Purpose: To investigate the effect of light intensity and accommodation on short-term axial length changes in myopic and emmetropic young adults after reading.

Methods: 23 young adults (mean age=23.8 years), 16 myopes (mean spherical equivalent refraction [SER]=-3.63D) and 7 emmetropes (mean SER=+0.14D), participated in the study. Measurements of refractive error and accommodation (Grand-Seiko Autorefractor) were taken. After baseline measurements of axial length (AL) (Haag-Streit Lenstar), subjects engaged in 15 min of reading standardized text at 33 cm under 4 randomly assigned conditions: dim incandescent lighting (8-15 lux) wearing distance best corrected SER (DimSER), dim lighting wearing distance SER with a +2.00D add (DimAdd), bright fluorescent lighting (8000-10,000 lux) wearing distance SER (BrightSER), and bright lighting wearing distance SER with a +2.00D add (BrightAdd). AL measurements were recorded immediately after each condition; subjects then took a 5 min break before the next condition. The primary outcome was change in AL with respect to baseline. Repeated measures ANOVA was used to compare AL change with respect to baseline among the 4 conditions and between the two refractive groups.

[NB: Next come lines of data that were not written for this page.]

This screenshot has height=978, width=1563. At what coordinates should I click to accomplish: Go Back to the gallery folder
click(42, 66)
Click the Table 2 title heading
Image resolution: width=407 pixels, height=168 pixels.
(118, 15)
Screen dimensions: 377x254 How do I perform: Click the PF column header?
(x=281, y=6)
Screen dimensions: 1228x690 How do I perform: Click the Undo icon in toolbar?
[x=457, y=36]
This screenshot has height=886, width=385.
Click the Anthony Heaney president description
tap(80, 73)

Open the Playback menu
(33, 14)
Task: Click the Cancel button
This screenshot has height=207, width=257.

Results: Overall, there was no difference in the AL change with respect to baseline across the 4 conditions (p=0.40). However, there was a significant refractive group difference in mean AL change from baseline; overall, the AL of myopes increased, while the AL of emmetropes decreased (p=0.013). Specifically, paired t-tests showed a significant difference in AL change between the myopes (mean+/-SD= +2.6um, +/-0.07) and emmetropes ( -10.3um +/-0.12), p=0.005, in the BrightAdd condition. The DimSER also showed a significant difference in AL change between myopes ( +5.3um +/-0.14) and emmetropes ( -6.9um +/-0.04), p=0.018. Refractive group differences in AL change in the BrightSER and DimAdd conditions were in the same direction and marginally significant, p=0.07 and p=0.09, respectively.

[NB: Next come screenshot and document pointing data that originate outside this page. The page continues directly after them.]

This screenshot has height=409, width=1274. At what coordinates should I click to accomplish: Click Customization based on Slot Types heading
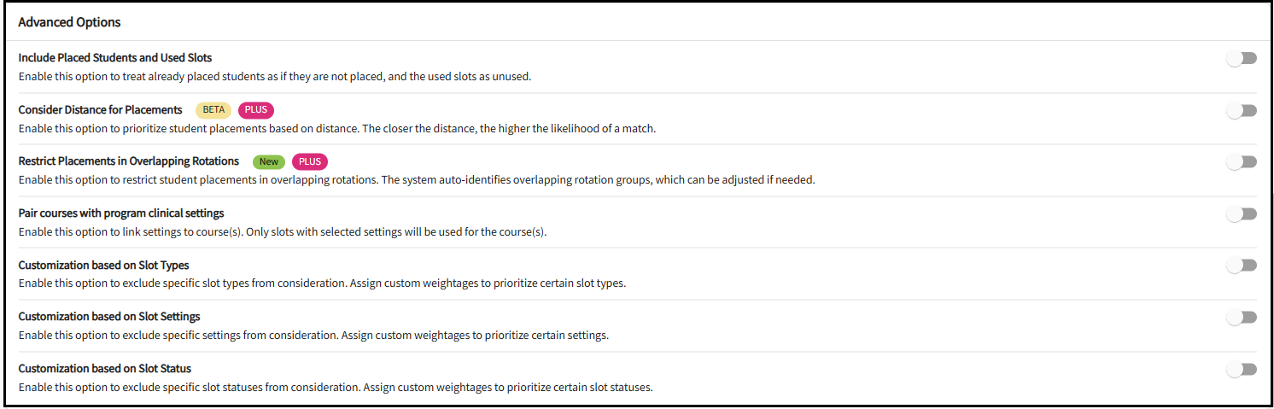(103, 265)
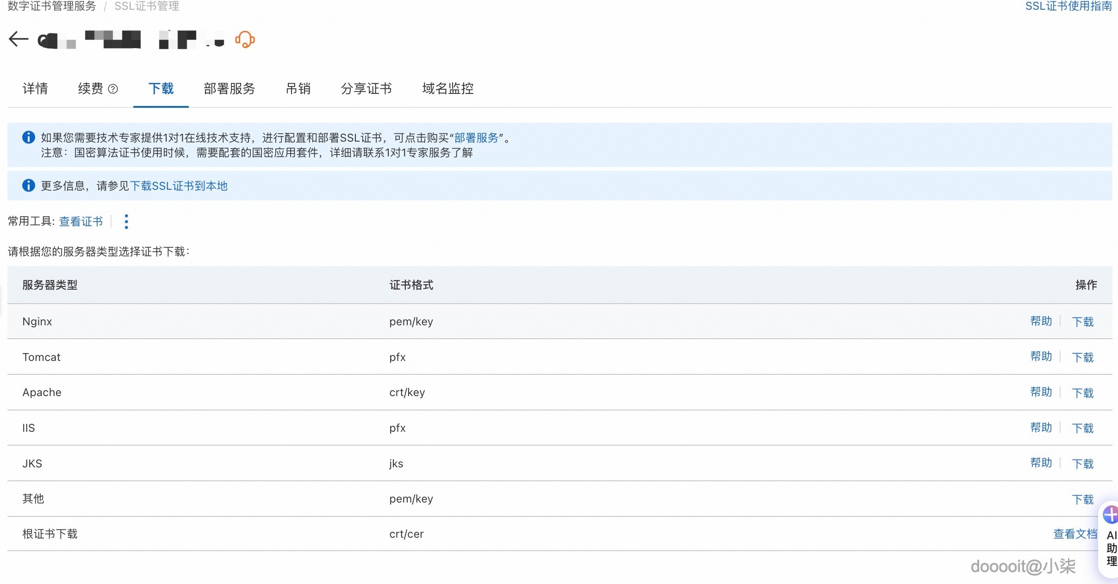
Task: Click the question mark beside 续费 tab
Action: (113, 89)
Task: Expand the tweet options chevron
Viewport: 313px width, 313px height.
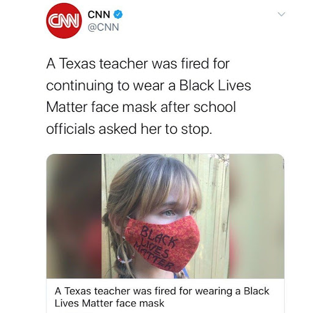Action: tap(281, 14)
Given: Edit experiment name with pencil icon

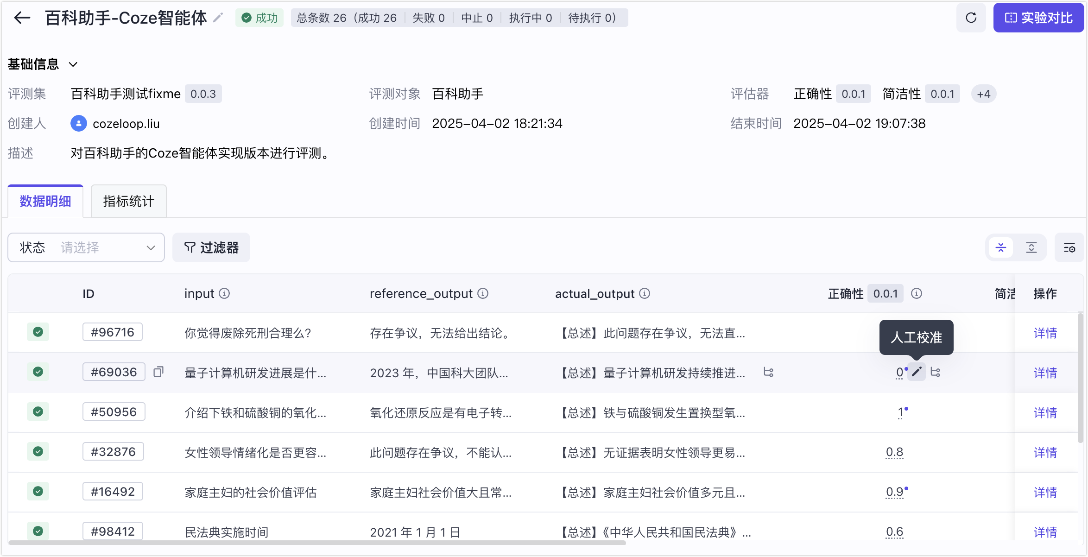Looking at the screenshot, I should [218, 18].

Conclusions: Our results show that shortly after 15 min of reading, the axial length of myopes increased compared to baseline, while the axial length of emmetropes decreased, similar to a recent study (Woodman et al, 2012). Furthermore, changes in AL did not vary under different lighting conditions, suggesting that, contrary to popular belief, reading in dim light may not increase the risk of developing myopia.